To Have and to Hold: Marriage in Pre-Modern Europe 1200 – 1700
Peter and I had the pleasure interviewing Professor Ann Crabb ( James Madison U) and I had the opportunity to hear her give a paper on Margharita Datini, entitled ” Wifehood as a Profession – Margharite Datini 1376- 1410″. The following are some notes I took during her paper about the fascinating and remarkable life of Margharita Datini.
Margharita Datini and her husband Francesco lived 10 miles apart for the majority of their marriage so that they could manage their properties. They corresponded to each other about personal and practical matters and Margharita’s letters give us a glimpse into the life of a Tuscan wife in the late 14th century.
Their marriage was not a happy one. Francesco had 2 illegitimate children and was obsessed with work. He and Margharita didn’t have any children as she had probable Endometriosis. She was frustrated by Francesco because she felt it was her duty to look after him and she could not do so because he was constantly absent.
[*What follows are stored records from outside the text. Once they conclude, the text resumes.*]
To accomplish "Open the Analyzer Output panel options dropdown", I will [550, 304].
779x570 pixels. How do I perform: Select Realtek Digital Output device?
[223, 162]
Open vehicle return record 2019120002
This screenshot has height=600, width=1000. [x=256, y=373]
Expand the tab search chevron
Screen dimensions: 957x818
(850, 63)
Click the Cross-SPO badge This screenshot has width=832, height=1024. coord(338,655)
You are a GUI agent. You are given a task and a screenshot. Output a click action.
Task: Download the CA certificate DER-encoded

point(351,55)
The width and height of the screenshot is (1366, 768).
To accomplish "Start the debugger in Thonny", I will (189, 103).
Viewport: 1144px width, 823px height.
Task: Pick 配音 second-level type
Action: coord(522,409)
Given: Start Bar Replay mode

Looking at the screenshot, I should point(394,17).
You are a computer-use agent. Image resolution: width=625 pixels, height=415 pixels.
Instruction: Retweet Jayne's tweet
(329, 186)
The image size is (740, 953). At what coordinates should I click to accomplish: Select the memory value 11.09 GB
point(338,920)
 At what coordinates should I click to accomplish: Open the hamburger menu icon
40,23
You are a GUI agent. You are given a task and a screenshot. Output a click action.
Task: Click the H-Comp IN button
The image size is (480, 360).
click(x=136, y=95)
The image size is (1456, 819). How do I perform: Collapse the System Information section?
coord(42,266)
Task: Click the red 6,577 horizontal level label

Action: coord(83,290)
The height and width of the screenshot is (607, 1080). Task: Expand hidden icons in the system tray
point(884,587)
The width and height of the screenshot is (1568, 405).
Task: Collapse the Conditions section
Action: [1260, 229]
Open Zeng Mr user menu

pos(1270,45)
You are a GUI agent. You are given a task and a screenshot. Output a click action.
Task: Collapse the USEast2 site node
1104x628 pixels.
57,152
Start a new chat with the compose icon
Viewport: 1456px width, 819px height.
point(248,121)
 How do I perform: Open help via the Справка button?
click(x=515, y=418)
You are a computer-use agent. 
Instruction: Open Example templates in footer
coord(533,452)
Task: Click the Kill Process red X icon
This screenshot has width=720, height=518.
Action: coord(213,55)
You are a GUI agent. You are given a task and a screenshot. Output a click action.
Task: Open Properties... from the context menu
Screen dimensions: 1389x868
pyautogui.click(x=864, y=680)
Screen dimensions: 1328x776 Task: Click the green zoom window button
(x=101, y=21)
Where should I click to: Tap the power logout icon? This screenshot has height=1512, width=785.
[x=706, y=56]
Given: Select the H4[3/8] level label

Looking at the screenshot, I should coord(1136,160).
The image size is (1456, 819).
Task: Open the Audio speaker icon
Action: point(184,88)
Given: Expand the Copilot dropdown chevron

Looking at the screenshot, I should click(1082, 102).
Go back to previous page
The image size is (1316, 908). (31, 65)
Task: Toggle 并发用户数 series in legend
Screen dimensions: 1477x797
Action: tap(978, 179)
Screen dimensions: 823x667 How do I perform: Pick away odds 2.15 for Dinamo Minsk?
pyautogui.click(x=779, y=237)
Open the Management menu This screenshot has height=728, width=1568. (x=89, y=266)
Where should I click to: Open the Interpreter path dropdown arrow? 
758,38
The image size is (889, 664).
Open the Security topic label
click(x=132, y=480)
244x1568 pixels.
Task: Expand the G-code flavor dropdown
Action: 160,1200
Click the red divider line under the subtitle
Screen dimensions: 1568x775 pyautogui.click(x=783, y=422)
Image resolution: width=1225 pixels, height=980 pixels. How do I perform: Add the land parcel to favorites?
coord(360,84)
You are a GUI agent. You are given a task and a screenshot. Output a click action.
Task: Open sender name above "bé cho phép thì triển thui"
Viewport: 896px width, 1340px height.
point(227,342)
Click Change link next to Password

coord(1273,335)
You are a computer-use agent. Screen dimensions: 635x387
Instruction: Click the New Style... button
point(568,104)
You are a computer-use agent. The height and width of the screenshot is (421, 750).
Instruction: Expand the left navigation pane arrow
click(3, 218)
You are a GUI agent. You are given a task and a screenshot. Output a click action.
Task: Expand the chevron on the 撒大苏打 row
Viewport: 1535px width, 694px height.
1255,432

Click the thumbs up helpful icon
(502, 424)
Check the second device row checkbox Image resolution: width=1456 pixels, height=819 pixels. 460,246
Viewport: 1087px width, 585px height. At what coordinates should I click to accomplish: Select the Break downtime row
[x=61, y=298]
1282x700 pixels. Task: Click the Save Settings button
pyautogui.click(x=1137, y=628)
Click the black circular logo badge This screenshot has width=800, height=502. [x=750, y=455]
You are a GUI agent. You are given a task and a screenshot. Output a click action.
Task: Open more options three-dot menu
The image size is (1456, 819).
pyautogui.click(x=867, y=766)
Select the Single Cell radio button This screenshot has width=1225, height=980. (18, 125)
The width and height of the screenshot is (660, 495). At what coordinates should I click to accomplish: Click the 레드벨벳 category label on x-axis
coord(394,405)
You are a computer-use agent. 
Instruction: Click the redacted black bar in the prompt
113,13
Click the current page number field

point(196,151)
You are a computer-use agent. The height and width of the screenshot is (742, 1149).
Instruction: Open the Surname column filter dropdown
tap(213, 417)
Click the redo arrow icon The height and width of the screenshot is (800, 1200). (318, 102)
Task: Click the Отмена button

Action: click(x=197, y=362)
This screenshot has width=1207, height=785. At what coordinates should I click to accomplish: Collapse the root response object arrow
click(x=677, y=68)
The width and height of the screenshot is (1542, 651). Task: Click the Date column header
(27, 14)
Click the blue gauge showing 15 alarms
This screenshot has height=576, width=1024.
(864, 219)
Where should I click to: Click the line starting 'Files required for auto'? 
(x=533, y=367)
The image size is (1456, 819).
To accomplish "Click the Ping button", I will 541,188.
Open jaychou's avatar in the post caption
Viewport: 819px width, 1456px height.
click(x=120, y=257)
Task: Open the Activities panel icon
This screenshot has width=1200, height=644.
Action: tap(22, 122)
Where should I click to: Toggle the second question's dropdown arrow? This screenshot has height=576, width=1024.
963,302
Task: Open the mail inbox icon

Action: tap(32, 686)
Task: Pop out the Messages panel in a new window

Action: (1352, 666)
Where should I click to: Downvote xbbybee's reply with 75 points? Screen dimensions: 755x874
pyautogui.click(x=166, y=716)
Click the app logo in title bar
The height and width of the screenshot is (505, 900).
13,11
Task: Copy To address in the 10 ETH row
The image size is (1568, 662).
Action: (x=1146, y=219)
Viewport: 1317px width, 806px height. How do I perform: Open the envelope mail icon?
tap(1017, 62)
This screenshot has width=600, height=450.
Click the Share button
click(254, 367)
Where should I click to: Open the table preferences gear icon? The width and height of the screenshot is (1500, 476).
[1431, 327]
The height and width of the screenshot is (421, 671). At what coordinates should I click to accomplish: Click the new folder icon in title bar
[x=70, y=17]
Margharita was well schooled by her husband in the duties of household management – she knew how to keep accounts before she could write! She learned how to write in 1390,but before this, she was given a scribe and dictated to him. She also collected on delinquent accounts. Francesco sent her to speak to the wives of debtors to garner sympathy, and encourage them to pay their debts. Margharita was considered a “deputy husband” due to Francesco’s frequent absences and the lack of male relatives to fulfil this role. Margharita oversaw the building of the villa, and even purchased wood for a platform on the villa mezzanine. She managed the accounts and servants, entertained guests, supervised the harvest, and bought grain at the market. She had more freedom than most women of her time.
While Francesco respected her abilities, he could be harsh and unfair. The stress from her duties may have contributed to her poor health and she died at the age of 63.
The paper was extremely interesting and I thoroughly enjoyed the topic. There is much to be gleaned from letters during this period about daily life; I look forward to further translations of this nature.